When are lambda function call operators instantiated?

Question

Suppose a non-generic lambda appears within a templated entity, as in the code below:

template <class T, auto F = [](T x) { *x; }>
void foo(T t) {}

void foo(...) {}

int main() {
    foo(42);
}

[expr.prim.lambda.closure]/2 is relevant here:

The closure type is declared in the smallest block scope, class scope, or namespace scope that contains the corresponding lambda-expression. [...]

Therefore, during substitution into foo<int>, a lambda closure type is declared in global scope, and its function call operator is not a template. That lambda closure type is a templated entity ([temp.pre]/8.5), and therefore so is its function call operator ([temp.pre]/8.3). But the latter is neither a function template specialization, nor a member of a class template specialization, for which implicit instantiation would occur as described in [temp.inst]/5.

The most straightforward reading is that the lambda function call operator in the above code is not subject to as-needed instantiation; it is simply defined at the same time as the closure type. This appears to be consistent with GCC rejecting the above code. Another possible interpretation is that it is intended to be instantiated as needed like a function template specialization and there is an oversight in the wording; this would make the above code well-formed, with foo<int> being called. Clang seems to disagree with both interpretations; it calls foo(...), as if the other overload were subject to a substitution failure in the immediate context (which seems wrong to me; lambda expressions are not in the immediate context).

Answer 1

After mulling this over, I believe GCC is correct. The meaning of instantiation of a templated entity should, by default, be considered to include the instantiation of any entity it encloses, other than one that is still dependent after the nearest enclosing entity is instantiated. For example, in

template <class T>
T foo(T t) {
    return t + 1;
}

we don't need an explicit rule in the standard that says that when foo is instantiated, the return statement in its body is also instantiated. That's implicit.

That's also why the standard merely has a note stating that a local class, and the members of a local class, are not subject to separate instantiation from the function definition whose scope they belong to. Notes are non-normative, so a note such as this merely serves to point out a consequence of the normative rules. Because a local class's definition, and the definition of each of its members, occurs lexically within the function definition, it is already implicit that all such enclosed definitions are instantiated when the function definition is.

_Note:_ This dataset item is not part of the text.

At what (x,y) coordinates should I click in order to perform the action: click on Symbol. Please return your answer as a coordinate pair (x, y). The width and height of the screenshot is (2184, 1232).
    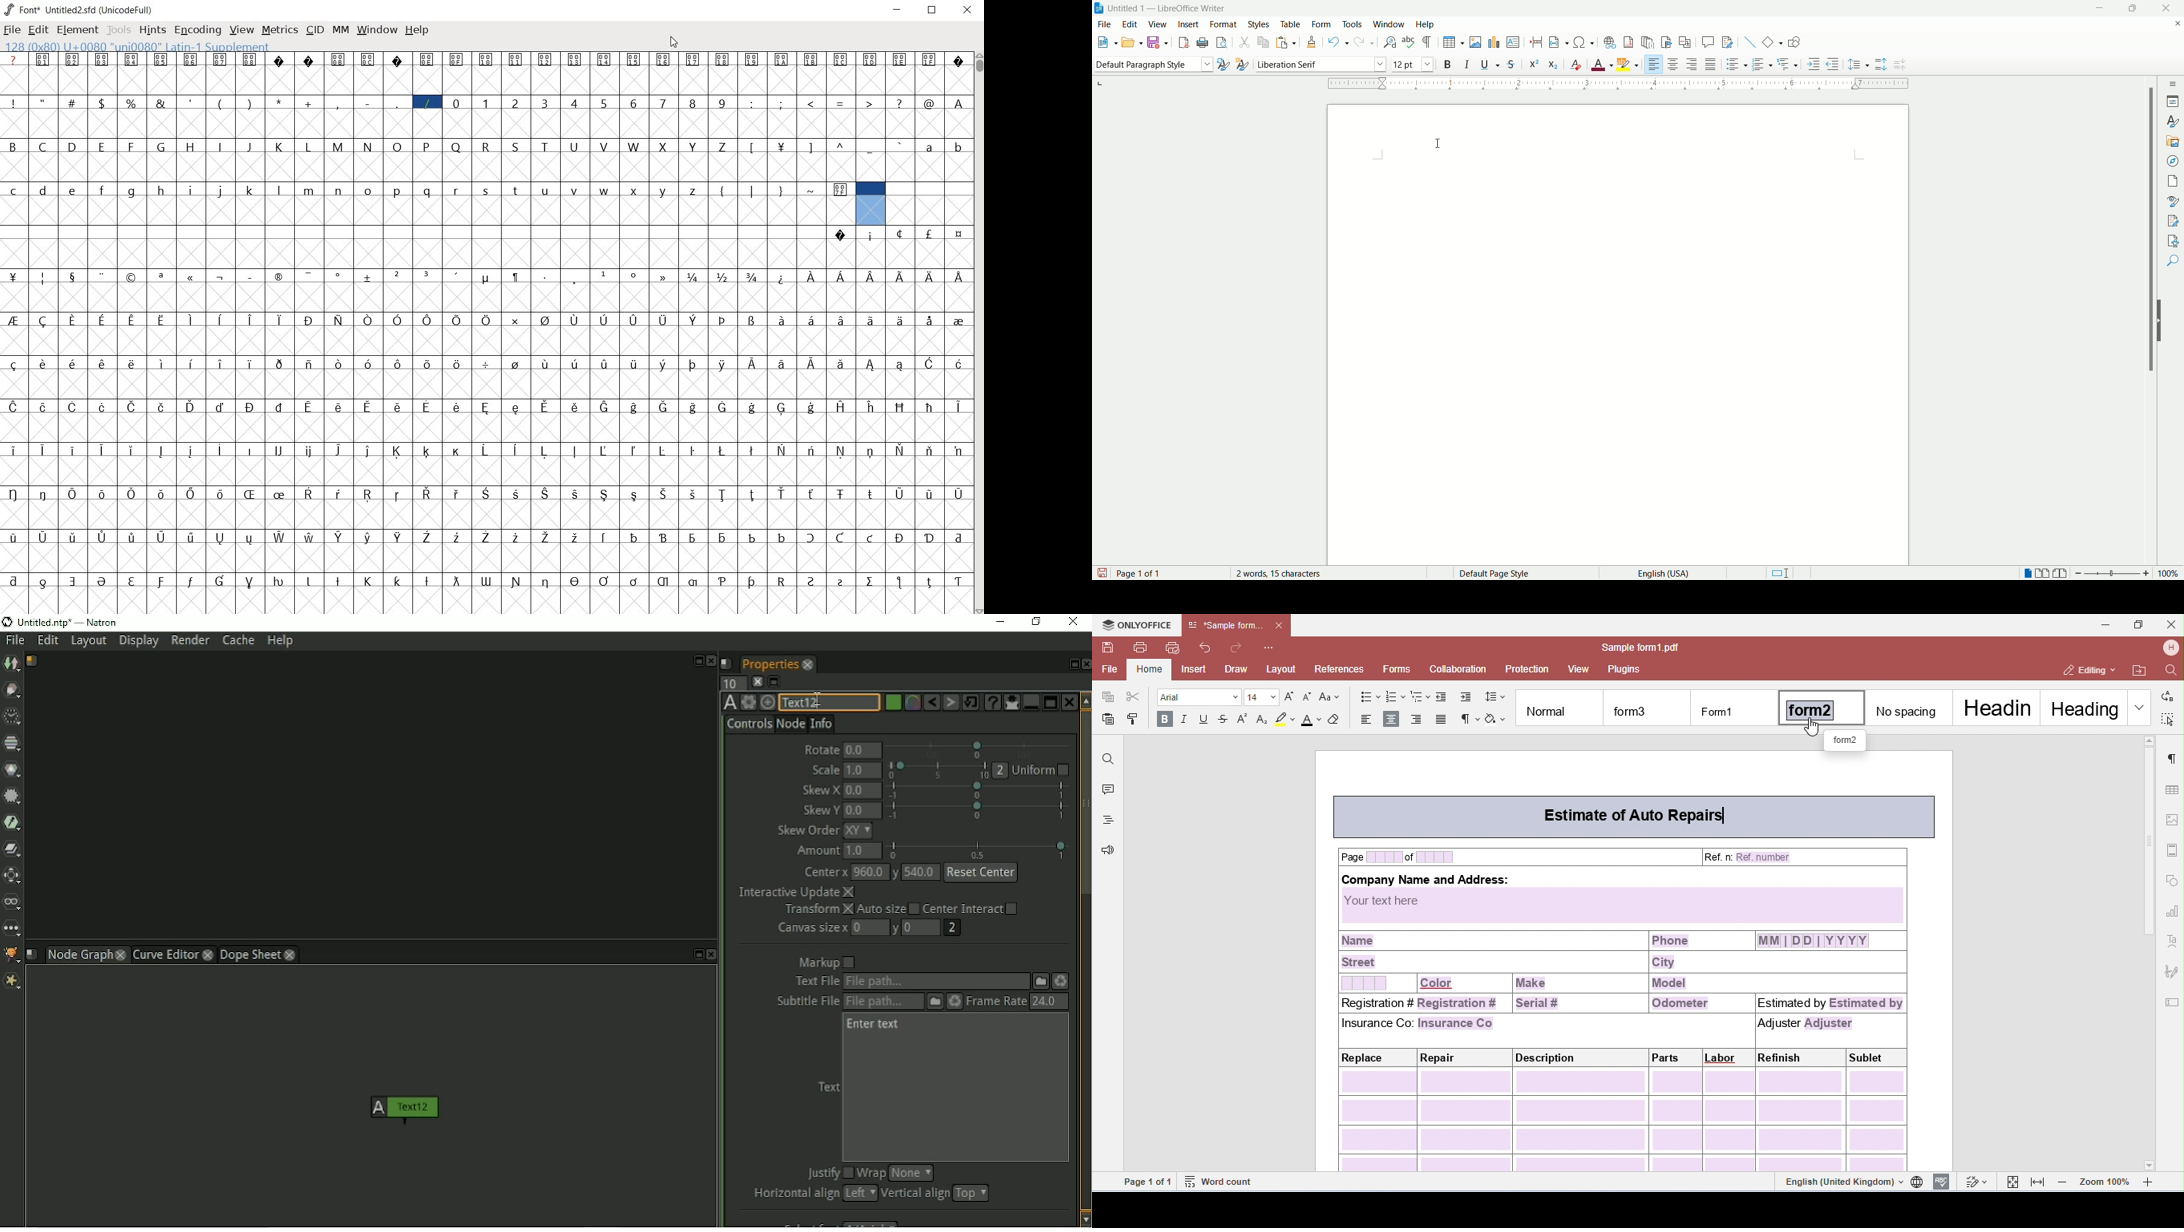
    Looking at the image, I should click on (75, 364).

There are various exceptions enumerated in [temp.inst] to the general rule; the default arguments of a function are not instantiated as part of the instantiation of the function declaration or definition in which they lexically occur, for example ([temp.inst]/5). Because there is no such exception for a lambda-expression (or the members of a lambda-expression) that is lexically within an enclosing templated entity, the lambda-expression and the definition of its closure type and the closure type's operator() must be instantiated as part of the instantiation of the nearest enclosing templated entity, at which point the lambda-expression and its closure type are no longer dependent. If it is a generic lambda, its operator() is a function template and its instantiation is deferred until required by [temp.inst]/5; if it is a non-generic lambda, then it is no longer dependent and is instantiated immediately.